▶ _Текст_
--- --- ---
Литературный процесс и вместе с ним литературное сообщество утратили структуру, лишились ориентиров, силовых линий и, вполне возможно, сползли бы в хаос, не сработай у господ сочинителей (и групп их поддержки) склонность к избирательному сродству, то есть способность объединяться и размежевываться уже не только по формальным (кто где печатается, кто за что голосует), но и по гораздо более прихотливым, неявным, зачастую не поддающимся формулированию признакам.

Мы — разные, но мы тем не менее одной крови, ты и я. Так создаются семьи, дружеские компании...

И тусовки — именно этим словом (за неимением более точного и, главное, безоценочно нейтрального) до сих пор называют те престранные образования, которыми заместились у нас и партии, и писательские союзы, и литературные школы.

Что общего у Виктора Сосноры с Геннадием Русаковым, а у Олега Павлова с Б. Акуниным? Ничего, кроме того, что они — люди одной среды и встречаются (или хотя бы потенциально могут встретиться) в одном зале, могут напечататься в одном и том же издании, претендовать на одни и те же литературные премии.

Что — при всем пугающем сходстве в мировосприятии, в словаре, в литературной технике, в установке на успех любой ценой — по разным тусовкам разводит Виктора Ерофеева и Эдуарда Лимонова? И почему — затевавшийся иначе, но перестроившийся по тусовочной модели — Русский ПЕН-клуб объединяет вряд ли уважающих друг друга Даниила Гранина и Евгения Попова, а Академия русской современной словесности способна выдержать соседство ни в чем не согласных меж собою Андрея Туркова и Вячеслава Курицына, Павла Басинского и Андрея Немзера, но наверняка не пригласит в свои ряды ни Владимира Бондаренко, ни Льва Данилкина?
--- --- ---
▶ _Задания_
#1 Ответьте на вопросы по тексту о литературных тусовках.
(a) Какие формальные признаки объединения писателей приводятся в скобках в первом абзаце?
(b) Что, согласно тексту, заместилось тусовками?
(c) Кого Академия русской современной словесности, по словам текста, наверняка не пригласит в свои ряды?
#2 Верните из текста о литературных тусовках отрывок от слов «Мы — разные, но» до слов «и литературные школы.» включительно, без изменений.

▶ _Исходные данные_
--- --- ---
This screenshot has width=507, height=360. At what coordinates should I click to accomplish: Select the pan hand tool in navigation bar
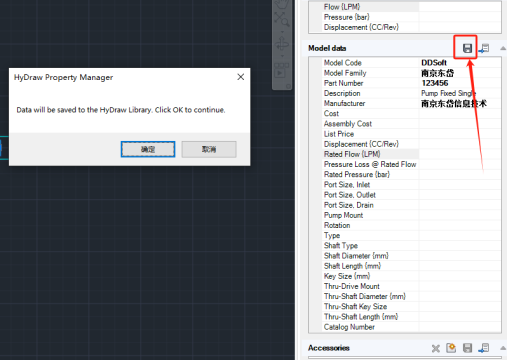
--- --- ---
▶ _Ответы_
#1
(a) Кто где печатается, кто за что голосует.
(b) Партии, писательские союзы и литературные школы.
(c) Владимира Бондаренко и Льва Данилкина.

#2
Мы — разные, но мы тем не менее одной крови, ты и я. Так создаются семьи, дружеские компании...

И тусовки — именно этим словом (за неимением более точного и, главное, безоценочно нейтрального) до сих пор называют те престранные образования, которыми заместились у нас и партии, и писательские союзы, и литературные школы.